» **INSTRUCTIONS**:
#1 Tally the lines of the entries that contain the string "page" and reply with that number only.
#2 Carry on the passage about Egmont's journals of the Georgia colony, picking up after its final sentence.

Covering the years 1732 to 1738—the beginning of the Georgia project, when the foundling colony’s success and even survival were often in doubt—this is the first of three journals kept by Egmont during his tenure as a Trustee. The other two had been more widely available after former Georgia governor Allen Candler’s effort to compile and publish many of Georgia’s records in the early twentieth century; volumes of the Candler records can now be accessed online through the HathiTrust Digital Library. Egmont’s second and third journals comprise volume 5 of the Candler’s Colonial Records of Georgia, while volume 1 includes the charter, laws and by-laws, and the minutes of the Georgia Trust, and volume 2 contains the minutes of the Common Council. Egmont was a committed record keeper; in addition to these journals, he also authored three volumes of a personal diary, also now accessible online. While the diary touches on his work with the Georgia project, it focuses on his personal life and gives an engaging picture of early eighteenth-century Britain.

» **EXCERPTED DATA**:
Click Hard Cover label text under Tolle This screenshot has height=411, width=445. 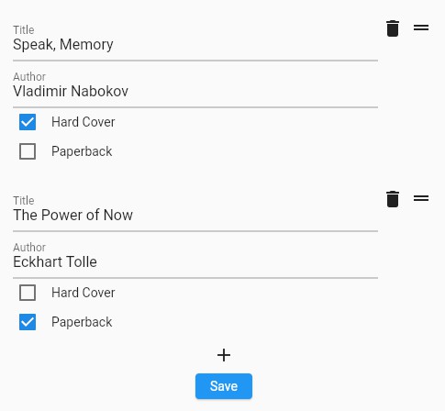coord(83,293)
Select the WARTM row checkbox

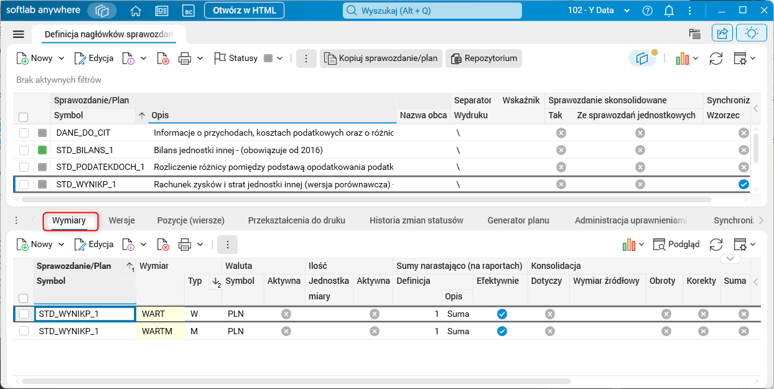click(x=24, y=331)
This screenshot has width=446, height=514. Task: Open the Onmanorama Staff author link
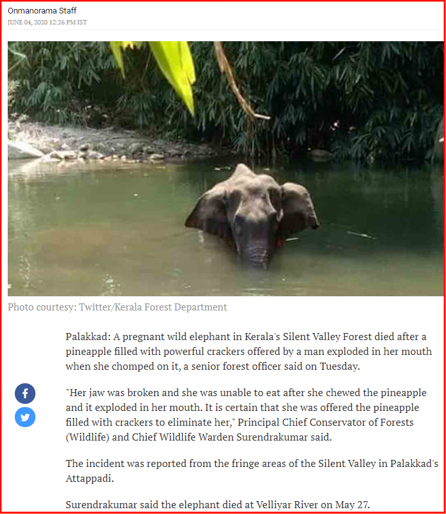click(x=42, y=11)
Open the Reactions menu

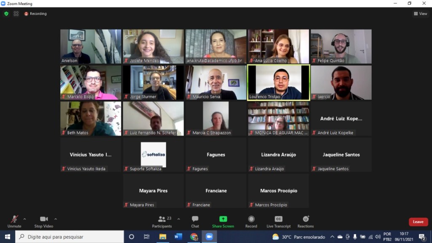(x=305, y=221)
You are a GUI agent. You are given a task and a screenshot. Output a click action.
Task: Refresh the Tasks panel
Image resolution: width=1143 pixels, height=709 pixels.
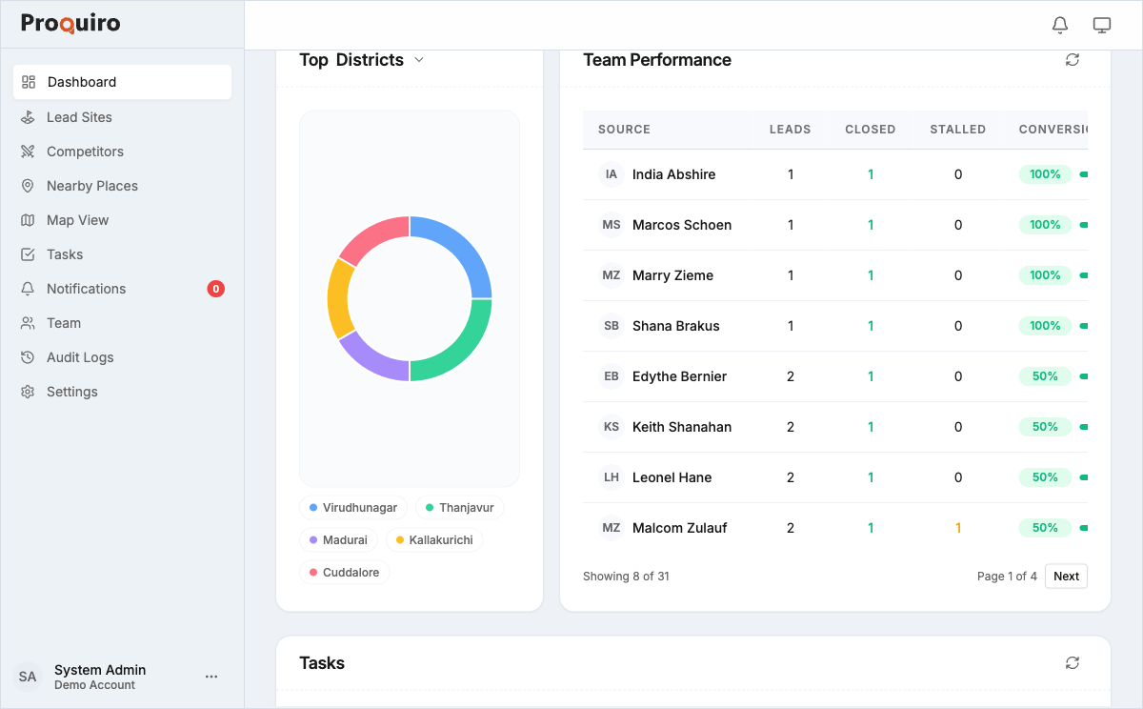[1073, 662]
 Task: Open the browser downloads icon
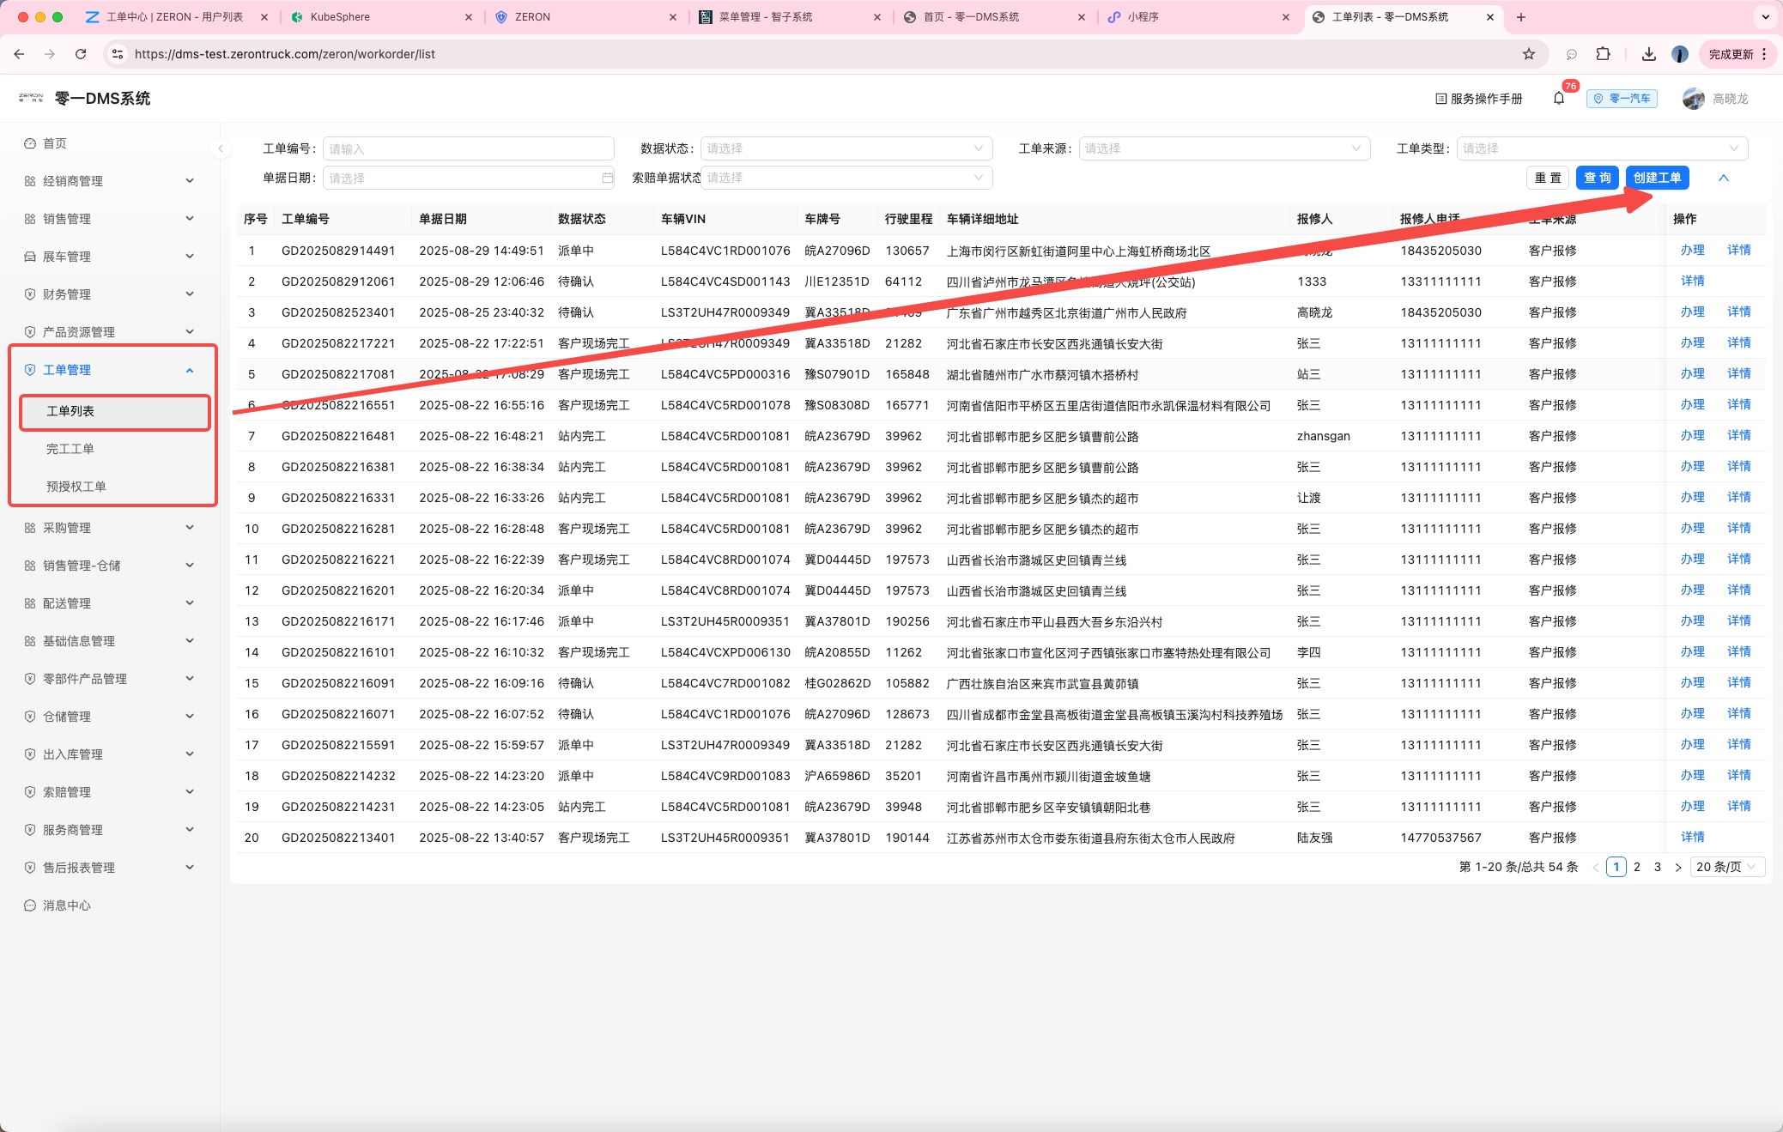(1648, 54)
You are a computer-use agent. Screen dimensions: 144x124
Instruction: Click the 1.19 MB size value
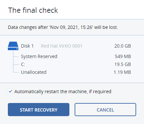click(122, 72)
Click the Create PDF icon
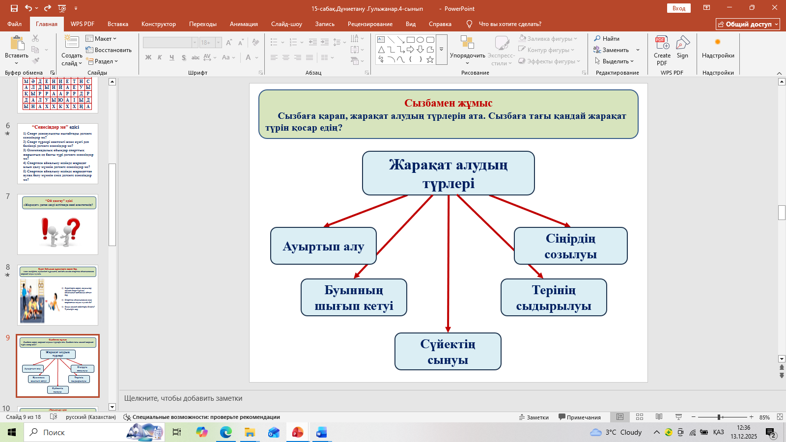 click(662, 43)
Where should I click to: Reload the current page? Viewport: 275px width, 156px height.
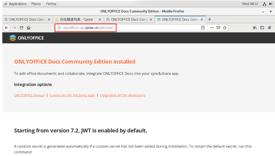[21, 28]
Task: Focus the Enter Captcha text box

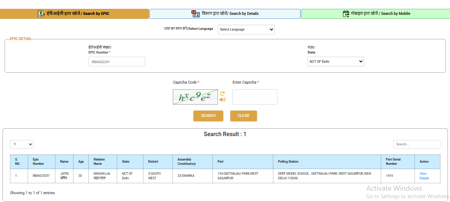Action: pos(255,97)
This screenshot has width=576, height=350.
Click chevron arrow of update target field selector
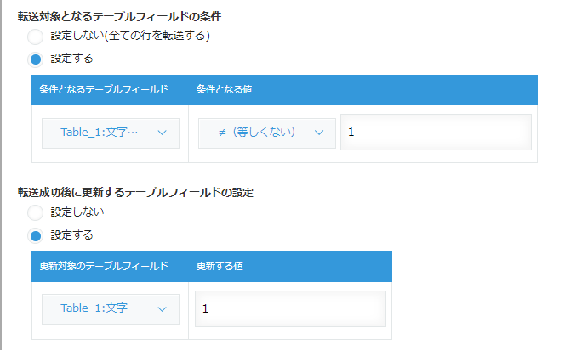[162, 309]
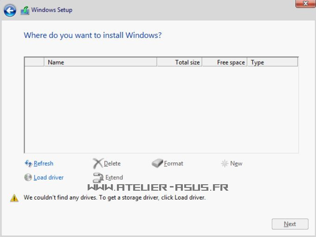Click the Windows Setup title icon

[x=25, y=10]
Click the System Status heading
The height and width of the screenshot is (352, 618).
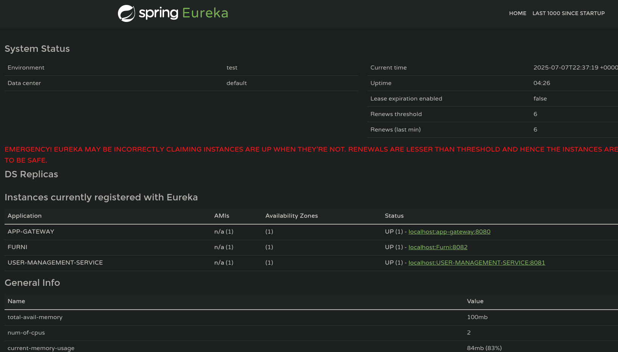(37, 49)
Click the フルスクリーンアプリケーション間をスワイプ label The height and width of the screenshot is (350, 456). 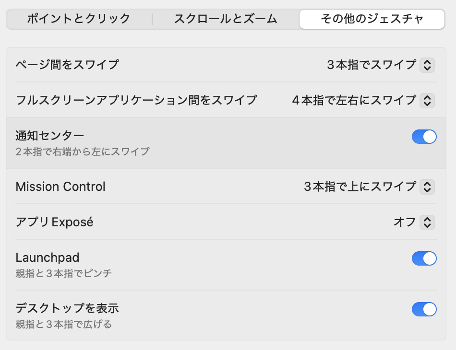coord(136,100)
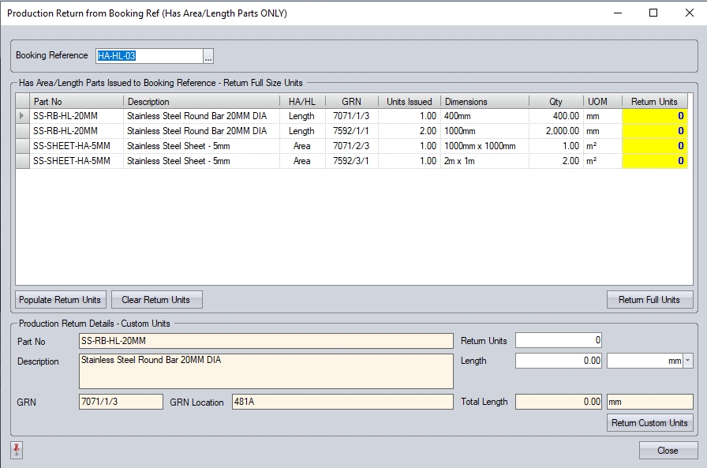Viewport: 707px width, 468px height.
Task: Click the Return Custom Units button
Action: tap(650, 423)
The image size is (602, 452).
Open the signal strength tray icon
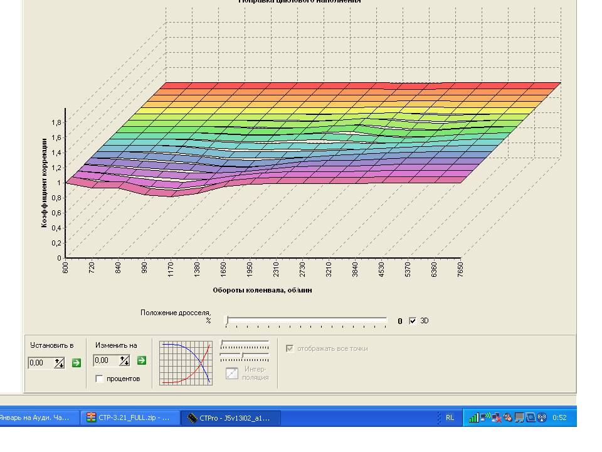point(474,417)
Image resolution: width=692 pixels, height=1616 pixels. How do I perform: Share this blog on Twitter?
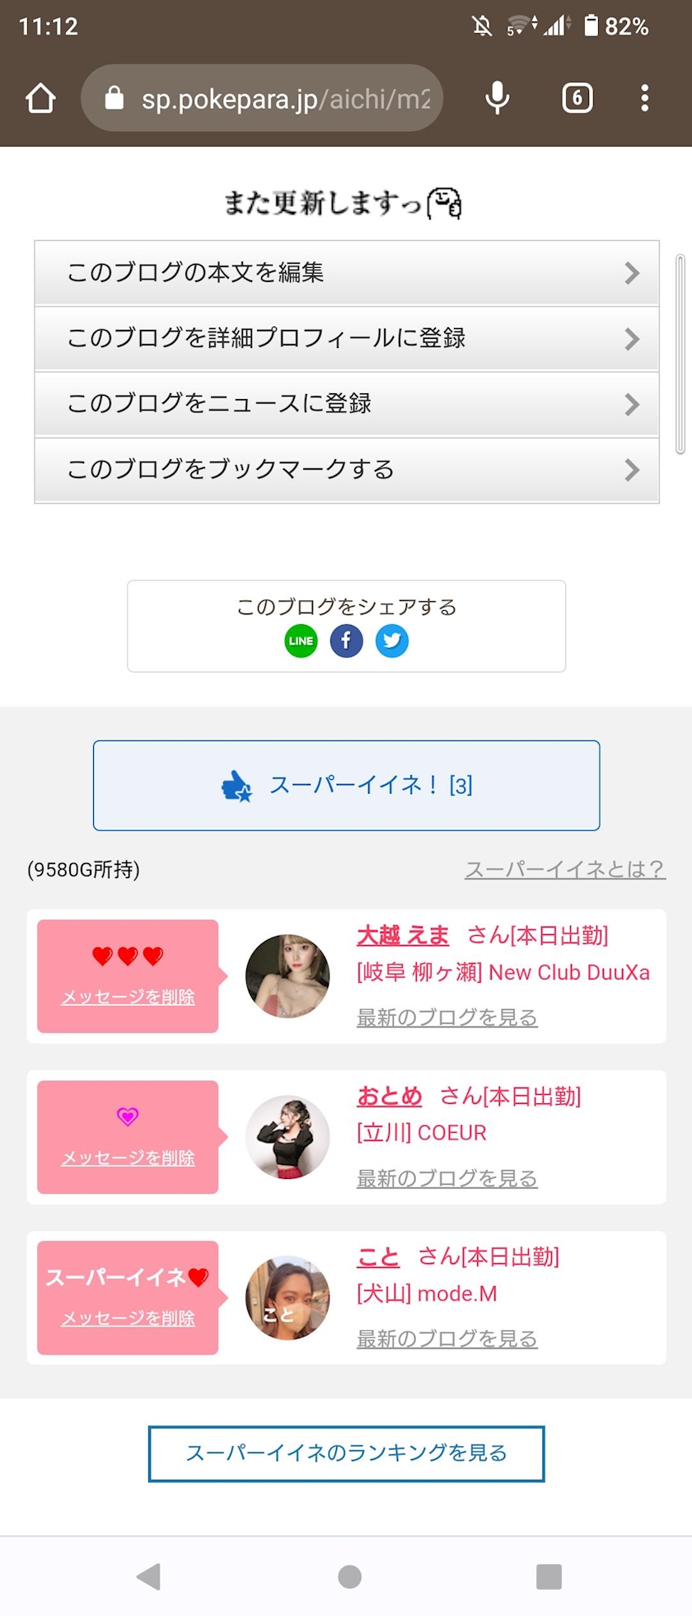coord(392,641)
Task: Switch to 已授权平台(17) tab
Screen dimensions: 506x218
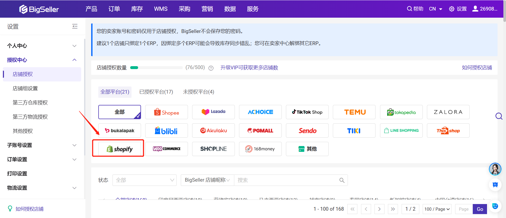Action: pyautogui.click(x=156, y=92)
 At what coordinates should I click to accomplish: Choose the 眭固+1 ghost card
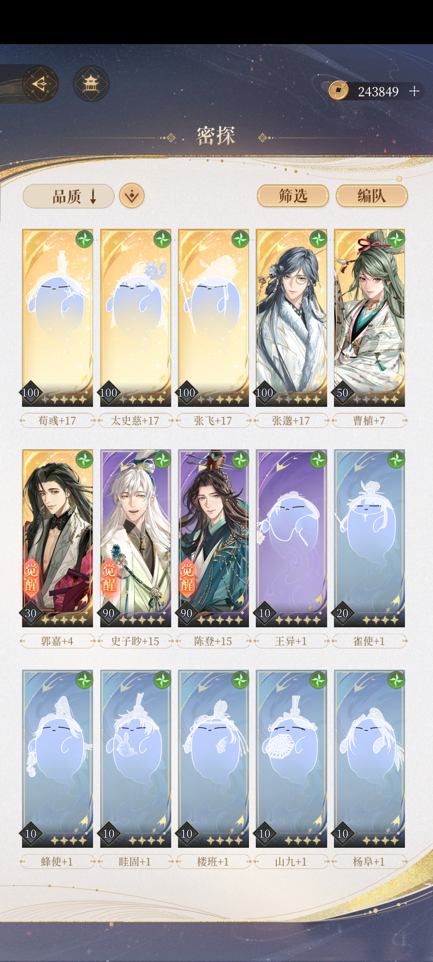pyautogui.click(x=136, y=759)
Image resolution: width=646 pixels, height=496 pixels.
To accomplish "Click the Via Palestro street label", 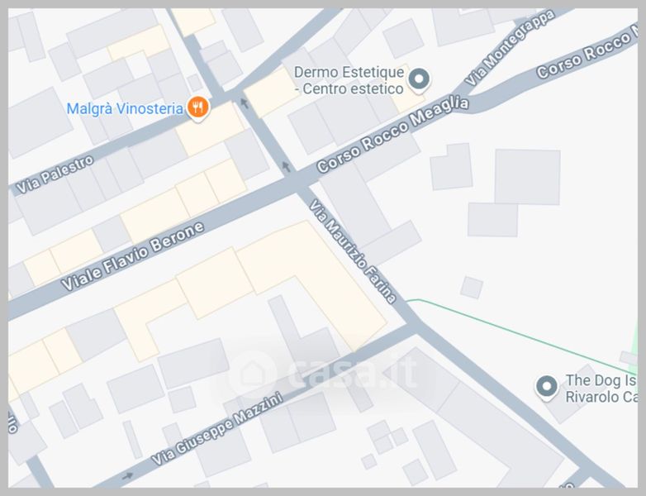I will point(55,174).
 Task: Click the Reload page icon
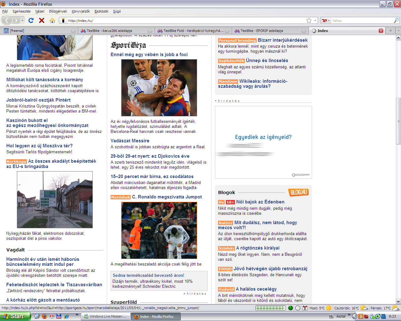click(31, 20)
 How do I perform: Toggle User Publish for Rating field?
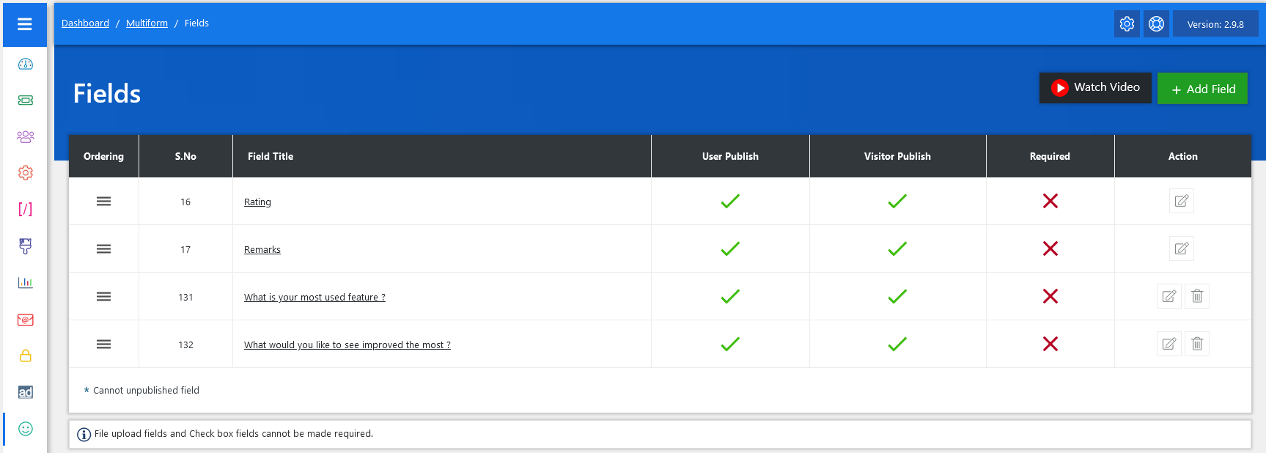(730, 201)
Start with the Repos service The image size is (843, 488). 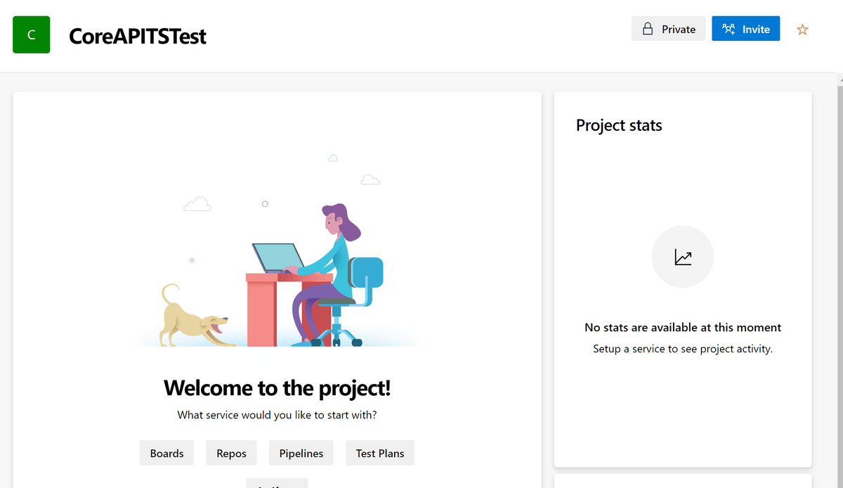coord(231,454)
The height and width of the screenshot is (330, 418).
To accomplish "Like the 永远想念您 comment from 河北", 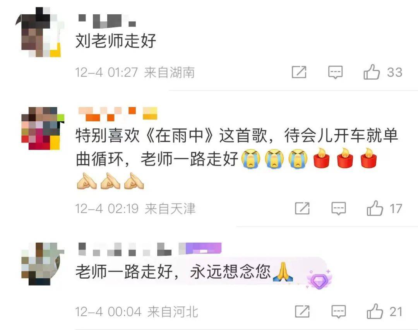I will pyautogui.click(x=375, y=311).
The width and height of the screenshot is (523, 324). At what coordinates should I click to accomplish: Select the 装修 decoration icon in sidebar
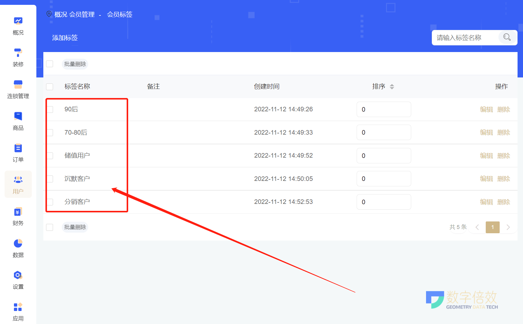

» **EXPECTED ANSWERS**:
#1 2

#2
Much of the scholarship on colonial Georgia focuses on the story in the colony itself, and many Georgia leaders in the Trustee period have received biographical treatments. James Oglethorpe, the only Trustee who actually came to Georgia, has long fascinated scholars. More recently colonial secretary William Stephens, teacher and later entrepreneur James Habersham, and interpreter Mary Musgrove have been the subject of scholarly monographs. Groups including Native peoples, women colonists, Salzburgers, Scots Highlanders, and others have also been analyzed. While this journal provides some information on all of them, it also illuminates the operations in England as the Trust sought to manage the colony, secure its funding and protection, and ensure that the Trustees’ charitable vision survived. It is an important source for any study of these early years.
The journal is an interesting read. While McPherson did not annotate it, Egmont added his own annotations and helpfully his own index. In the originals the notations are to the left side of the journal, but McPherson added them as “N.B” at the end of a day’s entry. In these notes, Egmont often identified people whose letters, requests, or business came before the Common Council or the Trustees. Especially interesting are Egmont’s candid opinions, such as referring to colonist Robert Parker as the “Sauceyest fool and errant knave I have met with” (211).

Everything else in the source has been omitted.